Italy has the lowest employment rate of the big western European countries: 58% of the working-age population is in work, compared to 72% in Britain. According to the Economist Italy would need another five million jobs just to match Britain’s employment rate, but Italian industry is being undercut in the global market by manufacturers in lower-wage economies such as China. The proportion of workers in the black economy has risen from 12.9% in 2004 to 14.2% in 2005.
In the five years of Berlusconi’s government, the rich in Italy got richer and the poor poorer. While the income of the self-employed rose by 10.1% between 2000 and 2004, that of employees rose by just 1.6%. The richest 5% of the population have increased their share of the national wealth, up from 27% in 1995 to 32% in 2004. Meanwhile, for everyone else, wages have failed miserably to keep pace with prices. In 2002-03, 50% of Italians reported that they didn’t earn enough to have a decent standard of living; by 2004-05 that figure was 70%. Anecdotal evidence suggests more and more people are resorting to credit cards and HP to stay afloat.

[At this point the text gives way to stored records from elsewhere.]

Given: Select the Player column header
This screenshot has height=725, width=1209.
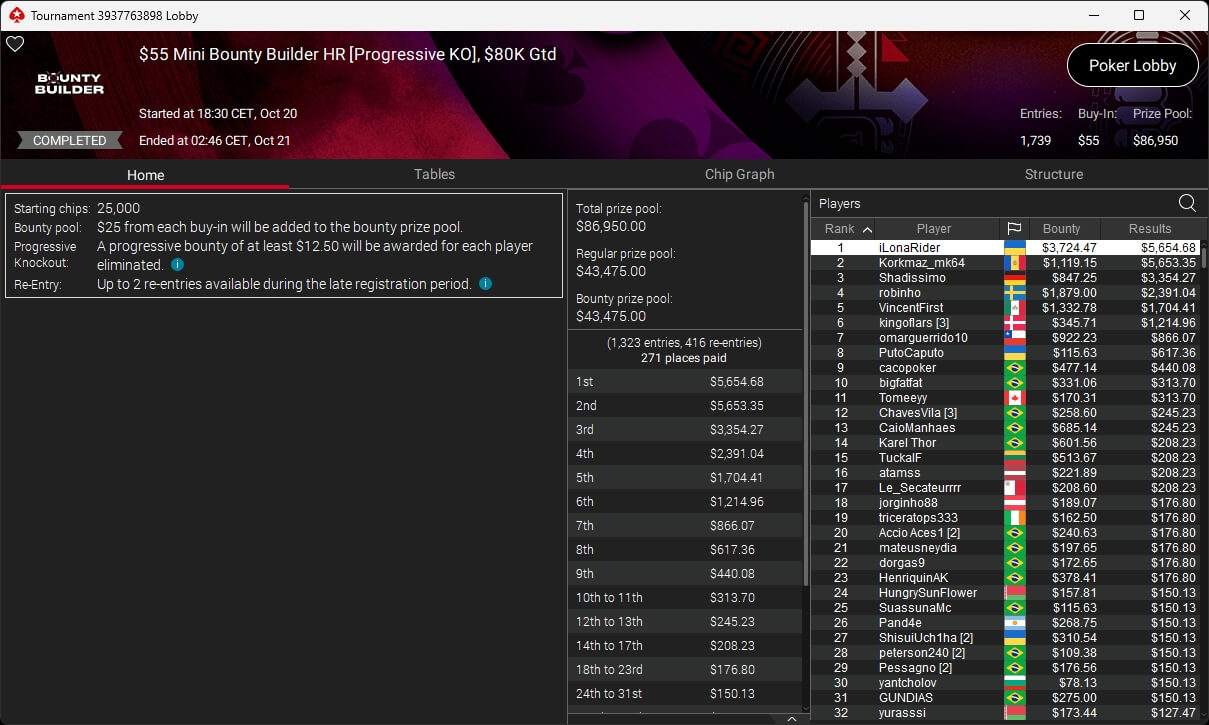Looking at the screenshot, I should [934, 229].
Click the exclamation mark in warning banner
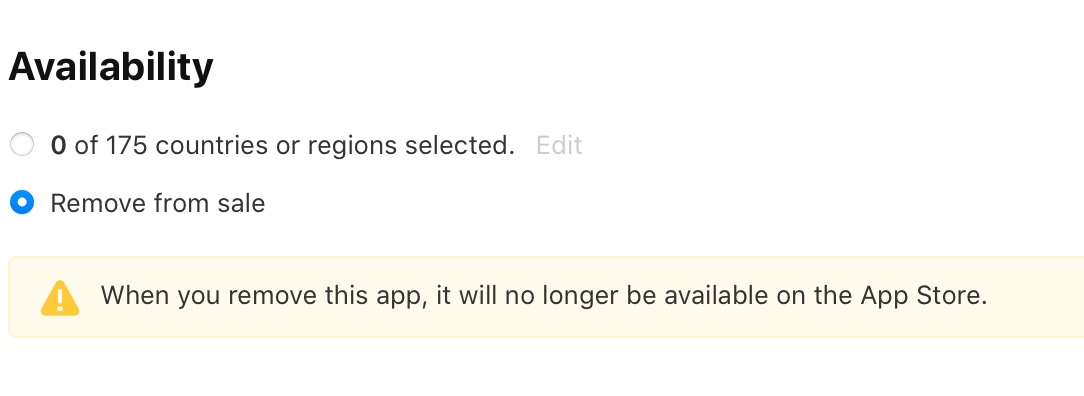Image resolution: width=1084 pixels, height=396 pixels. [60, 300]
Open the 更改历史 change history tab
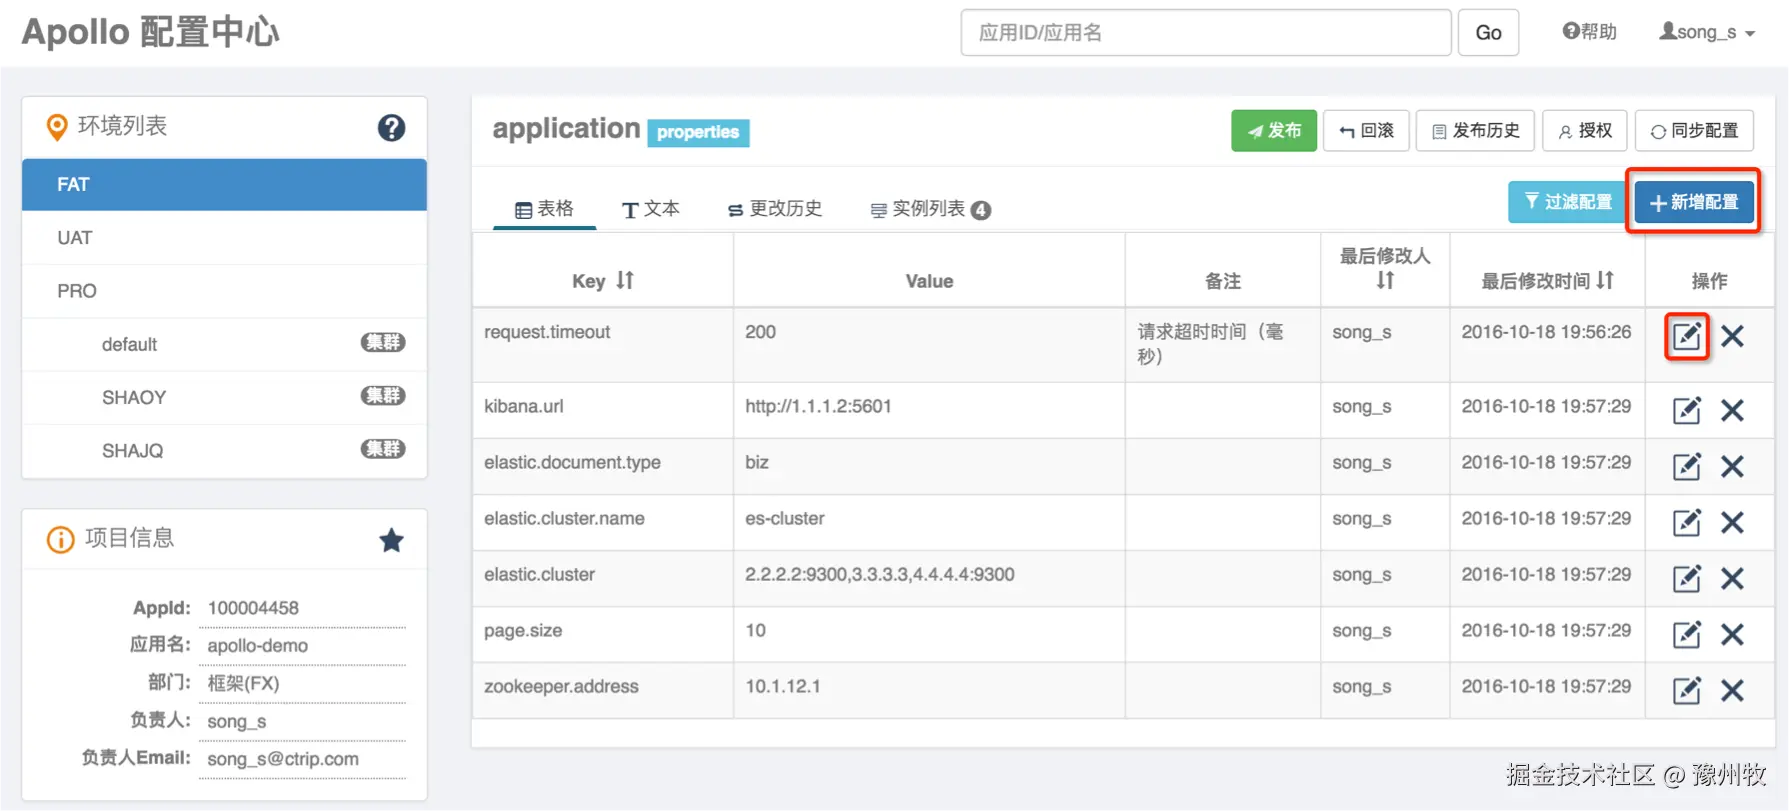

It is estimated that tax evasion has risen from 140 billion euros in 2001 to 248 billion euros in 2005. Much of the rise is thought to result from price increases following the introduction of the euro: the difference between the old prices and new prices has disappeared under the counter and the extra income doesn’t appear in company accounts. To give you an idea of the impact that has on public services, 248 billion euros is twice the entire annual budget of the British National Health Service.